• **Entries shown**
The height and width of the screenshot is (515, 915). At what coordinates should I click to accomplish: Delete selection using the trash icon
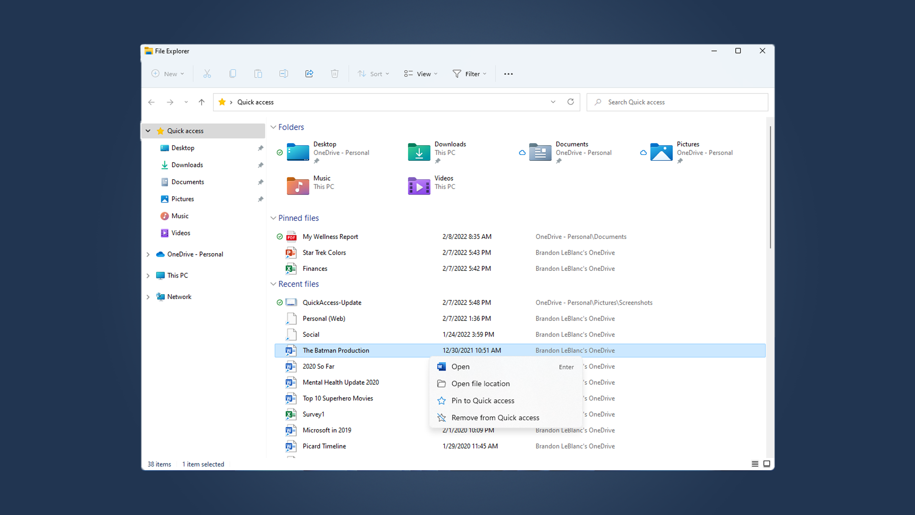(335, 73)
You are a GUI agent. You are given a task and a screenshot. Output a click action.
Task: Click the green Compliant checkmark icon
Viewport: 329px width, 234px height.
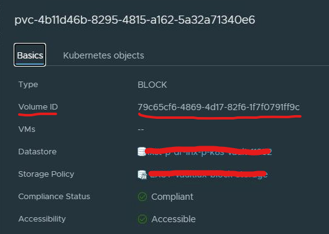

• **The problem**
Rewrite the items from the line containing "You are a GUI" through the end of the items, inclusive, replacing "green" with "blue" and leaving everything else unchanged. Leave the pictures out of your answer.

• **Solved exercise**
You are a GUI agent. You are given a task and a screenshot. Output a click action.
Task: Click the blue Compliant checkmark icon
Viewport: 329px width, 234px height.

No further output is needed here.